Each entry below should be reproduced character for character.

RECORDS FOR THIS EXERCISE:
☆ ☆ ☆
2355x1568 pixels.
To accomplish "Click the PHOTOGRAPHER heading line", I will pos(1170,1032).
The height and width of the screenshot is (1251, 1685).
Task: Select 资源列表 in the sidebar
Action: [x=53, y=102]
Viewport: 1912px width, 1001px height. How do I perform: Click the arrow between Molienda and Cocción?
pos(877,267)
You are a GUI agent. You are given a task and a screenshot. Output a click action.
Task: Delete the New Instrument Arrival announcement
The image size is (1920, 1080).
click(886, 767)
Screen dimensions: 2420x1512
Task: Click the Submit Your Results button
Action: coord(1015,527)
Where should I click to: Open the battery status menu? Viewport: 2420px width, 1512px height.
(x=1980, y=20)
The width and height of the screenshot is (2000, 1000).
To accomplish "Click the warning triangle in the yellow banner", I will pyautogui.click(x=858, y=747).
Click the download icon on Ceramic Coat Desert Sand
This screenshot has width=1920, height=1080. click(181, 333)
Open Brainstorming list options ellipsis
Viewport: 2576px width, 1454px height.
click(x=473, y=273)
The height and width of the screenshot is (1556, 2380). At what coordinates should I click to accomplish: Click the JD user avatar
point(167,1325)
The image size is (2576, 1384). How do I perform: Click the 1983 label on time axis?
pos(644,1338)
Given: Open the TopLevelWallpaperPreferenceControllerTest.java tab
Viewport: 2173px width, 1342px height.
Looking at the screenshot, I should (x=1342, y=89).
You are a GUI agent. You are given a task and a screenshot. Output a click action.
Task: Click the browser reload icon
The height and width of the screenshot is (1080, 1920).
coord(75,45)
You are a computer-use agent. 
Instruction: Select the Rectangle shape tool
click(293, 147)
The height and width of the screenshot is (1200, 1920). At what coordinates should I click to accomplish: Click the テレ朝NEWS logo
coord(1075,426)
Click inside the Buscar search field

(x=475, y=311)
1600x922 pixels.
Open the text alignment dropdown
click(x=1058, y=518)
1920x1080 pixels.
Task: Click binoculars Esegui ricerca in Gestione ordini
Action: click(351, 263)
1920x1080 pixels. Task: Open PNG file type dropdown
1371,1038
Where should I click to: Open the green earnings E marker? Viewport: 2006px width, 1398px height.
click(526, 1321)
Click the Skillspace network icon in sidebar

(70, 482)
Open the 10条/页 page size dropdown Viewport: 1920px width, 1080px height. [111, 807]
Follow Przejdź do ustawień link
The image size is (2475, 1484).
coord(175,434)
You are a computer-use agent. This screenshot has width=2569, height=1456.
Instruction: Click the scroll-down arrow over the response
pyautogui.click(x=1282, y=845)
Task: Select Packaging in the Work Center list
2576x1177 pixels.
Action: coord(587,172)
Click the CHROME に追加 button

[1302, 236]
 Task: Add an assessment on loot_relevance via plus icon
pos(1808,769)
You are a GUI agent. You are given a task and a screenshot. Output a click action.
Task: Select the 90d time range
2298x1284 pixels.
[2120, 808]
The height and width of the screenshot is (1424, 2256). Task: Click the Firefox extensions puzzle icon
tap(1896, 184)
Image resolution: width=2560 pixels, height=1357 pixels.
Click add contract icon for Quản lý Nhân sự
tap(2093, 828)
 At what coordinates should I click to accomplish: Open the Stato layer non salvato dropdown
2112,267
☆ ☆ ☆
SOLUTION TO THIS PROBLEM:
2355x1568 pixels.
To accomplish "Click the PHOTOGRAPHER heading line", I will pos(1170,1032).
The height and width of the screenshot is (1251, 1685).
Task: Select 资源列表 in the sidebar
Action: [x=53, y=102]
Viewport: 1912px width, 1001px height. How do I perform: Click the arrow between Molienda and Cocción?
pos(877,267)
You are a GUI agent. You are given a task and a screenshot. Output a click action.
Task: Delete the New Instrument Arrival announcement
The image size is (1920, 1080).
click(886, 767)
Screen dimensions: 2420x1512
Task: Click the Submit Your Results button
Action: coord(1015,527)
Where should I click to: Open the battery status menu? Viewport: 2420px width, 1512px height.
(x=1980, y=20)
The width and height of the screenshot is (2000, 1000).
To accomplish "Click the warning triangle in the yellow banner", I will pyautogui.click(x=858, y=747).
Click the download icon on Ceramic Coat Desert Sand
This screenshot has width=1920, height=1080. click(181, 333)
Open Brainstorming list options ellipsis
Viewport: 2576px width, 1454px height.
click(x=473, y=273)
The height and width of the screenshot is (1556, 2380). At what coordinates should I click to accomplish: Click the JD user avatar
point(167,1325)
The image size is (2576, 1384). How do I perform: Click the 1983 label on time axis?
pos(644,1338)
Given: Open the TopLevelWallpaperPreferenceControllerTest.java tab
Viewport: 2173px width, 1342px height.
Looking at the screenshot, I should (x=1342, y=89).
You are a GUI agent. You are given a task and a screenshot. Output a click action.
Task: Click the browser reload icon
The height and width of the screenshot is (1080, 1920).
coord(75,45)
You are a computer-use agent. 
Instruction: Select the Rectangle shape tool
click(293, 147)
The height and width of the screenshot is (1200, 1920). At what coordinates should I click to accomplish: Click the テレ朝NEWS logo
coord(1075,426)
Click inside the Buscar search field

(x=475, y=311)
1600x922 pixels.
Open the text alignment dropdown
click(x=1058, y=518)
1920x1080 pixels.
Task: Click binoculars Esegui ricerca in Gestione ordini
Action: click(351, 263)
1920x1080 pixels. Task: Open PNG file type dropdown
1371,1038
Where should I click to: Open the green earnings E marker? Viewport: 2006px width, 1398px height.
click(526, 1321)
Click the Skillspace network icon in sidebar

(70, 482)
Open the 10条/页 page size dropdown Viewport: 1920px width, 1080px height. [111, 807]
Follow Przejdź do ustawień link
The image size is (2475, 1484).
coord(175,434)
You are a computer-use agent. This screenshot has width=2569, height=1456.
Instruction: Click the scroll-down arrow over the response
pyautogui.click(x=1282, y=845)
Task: Select Packaging in the Work Center list
2576x1177 pixels.
Action: coord(587,172)
Click the CHROME に追加 button

[1302, 236]
 Task: Add an assessment on loot_relevance via plus icon
pos(1808,769)
You are a GUI agent. You are given a task and a screenshot. Output a click action.
Task: Select the 90d time range
2298x1284 pixels.
[2120, 808]
The height and width of the screenshot is (1424, 2256). Task: Click the Firefox extensions puzzle icon
tap(1896, 184)
Image resolution: width=2560 pixels, height=1357 pixels.
Click add contract icon for Quản lý Nhân sự
tap(2093, 828)
 At what coordinates should I click to accomplish: Open the Stato layer non salvato dropdown
2112,267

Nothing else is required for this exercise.